My sweet and powerful daughter. I know you are at kindergarten and enjoying your day. You are having fun and learning so much knowledge and creative thinking skills. Your excitement to learn is so contagious and joyous. I want you to know that while you see the world in such a great light with so many opportunities there is a dark side. I don't know how to talk to you about this or when, but it's important. I think you need to hear this from me, your loving father.

You will continue to grow into a wonderful and beautiful person. Your brothers help make you strong. They respectfully encourage you and support you, while at times wrestling you to the ground. You live in a home where you are incredibly valued and loved. When you speak, we do our best to listen. We try to really listen and let you speak without interruption, even when your brothers are excited and want to share, we try to allow you all to equally take your time to say what is important to you. This is a conscience decision your mother and I make to ensure you know that you are valued and respected.

Your mother works hard. Sometimes her work is made more challenging because other people, without even recognizing it, don't treat her the same as they do men. They may interrupt her, speak over her, dismiss her ideas, or even exclude her altogether. Your mom is strong, so strong you may never be aware that she has these struggles. For her it's just part of her life, she may shrug it off as simply, "it is what it is." I admire her strength and dedication. Hearing her struggles make me angry, mostly because there is little I can do except to teach and practice respect.
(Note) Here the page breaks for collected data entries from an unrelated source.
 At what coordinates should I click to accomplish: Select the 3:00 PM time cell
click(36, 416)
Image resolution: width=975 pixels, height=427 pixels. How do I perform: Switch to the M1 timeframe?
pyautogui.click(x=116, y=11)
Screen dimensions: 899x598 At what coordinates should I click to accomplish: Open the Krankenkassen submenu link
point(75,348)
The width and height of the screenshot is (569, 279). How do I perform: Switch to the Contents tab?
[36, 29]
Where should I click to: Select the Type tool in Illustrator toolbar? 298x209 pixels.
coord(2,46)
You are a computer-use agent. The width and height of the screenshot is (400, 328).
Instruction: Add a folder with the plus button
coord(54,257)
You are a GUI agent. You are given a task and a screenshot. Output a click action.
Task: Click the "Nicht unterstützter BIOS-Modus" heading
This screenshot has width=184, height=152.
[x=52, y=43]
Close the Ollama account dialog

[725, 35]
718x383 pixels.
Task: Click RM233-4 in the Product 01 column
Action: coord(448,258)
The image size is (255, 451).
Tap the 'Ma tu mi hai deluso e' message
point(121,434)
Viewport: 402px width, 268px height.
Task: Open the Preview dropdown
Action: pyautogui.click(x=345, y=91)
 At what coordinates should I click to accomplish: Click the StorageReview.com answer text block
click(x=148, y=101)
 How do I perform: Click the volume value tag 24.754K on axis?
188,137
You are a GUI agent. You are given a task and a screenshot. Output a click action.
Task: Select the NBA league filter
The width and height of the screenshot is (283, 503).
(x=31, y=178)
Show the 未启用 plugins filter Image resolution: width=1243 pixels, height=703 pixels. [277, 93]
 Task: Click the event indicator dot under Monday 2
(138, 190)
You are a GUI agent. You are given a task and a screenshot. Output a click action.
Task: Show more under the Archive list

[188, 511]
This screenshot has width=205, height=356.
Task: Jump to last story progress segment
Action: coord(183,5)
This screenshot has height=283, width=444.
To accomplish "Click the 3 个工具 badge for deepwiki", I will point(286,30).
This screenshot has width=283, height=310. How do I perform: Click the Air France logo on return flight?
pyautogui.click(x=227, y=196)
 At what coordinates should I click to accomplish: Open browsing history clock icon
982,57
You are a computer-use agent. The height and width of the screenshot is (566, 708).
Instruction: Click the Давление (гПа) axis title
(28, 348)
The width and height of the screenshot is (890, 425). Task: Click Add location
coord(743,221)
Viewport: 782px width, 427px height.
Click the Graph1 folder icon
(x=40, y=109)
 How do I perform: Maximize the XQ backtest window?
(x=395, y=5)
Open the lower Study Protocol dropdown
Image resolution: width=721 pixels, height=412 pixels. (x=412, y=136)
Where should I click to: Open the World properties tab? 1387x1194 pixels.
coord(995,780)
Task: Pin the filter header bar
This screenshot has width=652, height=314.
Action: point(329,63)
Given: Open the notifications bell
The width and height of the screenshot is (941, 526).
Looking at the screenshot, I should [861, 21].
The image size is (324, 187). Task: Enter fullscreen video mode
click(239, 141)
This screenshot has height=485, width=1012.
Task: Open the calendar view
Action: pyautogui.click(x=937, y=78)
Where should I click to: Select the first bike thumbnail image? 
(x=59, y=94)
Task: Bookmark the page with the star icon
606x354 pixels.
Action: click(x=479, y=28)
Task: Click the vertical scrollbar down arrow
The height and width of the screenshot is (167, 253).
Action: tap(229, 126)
While your mother has these struggles, her work is respected. She has a number of supporters and cheerleaders. She persists and she achieves. She learned along time ago not to live with fear of the unfair, but to push through with such amazing determination. The work she does is not for her own legacy but for the good of our community. Your mother won't talk about this because she is humble. You have her strength and conviction, I hope it continues to be nurtured.

The news of recent has been troubling. You are not aware of it, because we do what parents need to, protect you from the things that remove the innocence of youth much too soon. There are stories of other woman, who have to overcome men not respecting them as valued people but rather seeing them as objects that they can do with what they want. I do not, in this note, want to go into more details. In due time though, when you are old enough we will have an uncomfortable conversation about this. I am sorry that we will need to have that conversation, because we should all feel safe and respected in our homes, at our jobs, and in our community.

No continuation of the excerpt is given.